Exercise input ->
=-=-=

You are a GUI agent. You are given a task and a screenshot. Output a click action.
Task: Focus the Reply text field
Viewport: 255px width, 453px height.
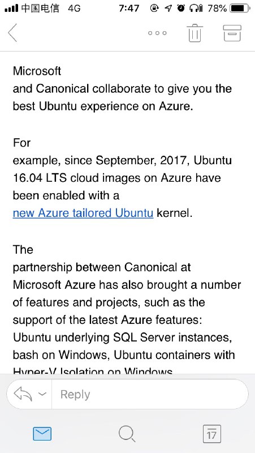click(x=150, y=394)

=-=-=

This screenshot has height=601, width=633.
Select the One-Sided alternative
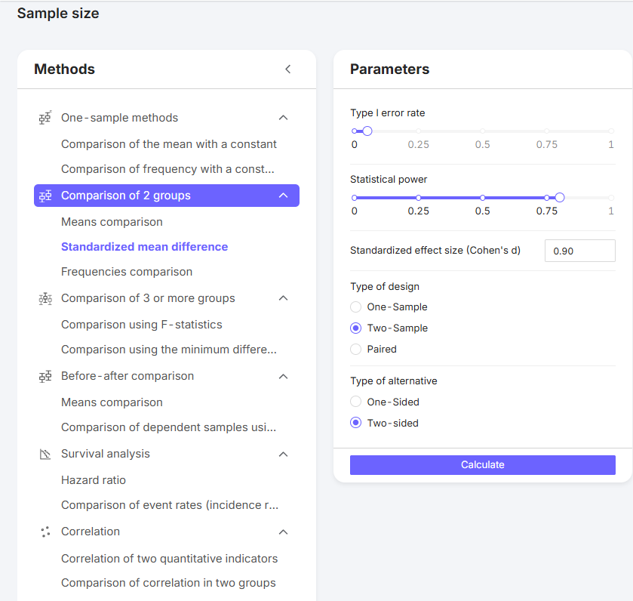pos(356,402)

=-=-=

Directions ->
Reproduce each line of the material containing the word "screenshot".

Result ->
You are a GUI agent. You are given a task and a screenshot. Output a click action.
This screenshot has height=601, width=633.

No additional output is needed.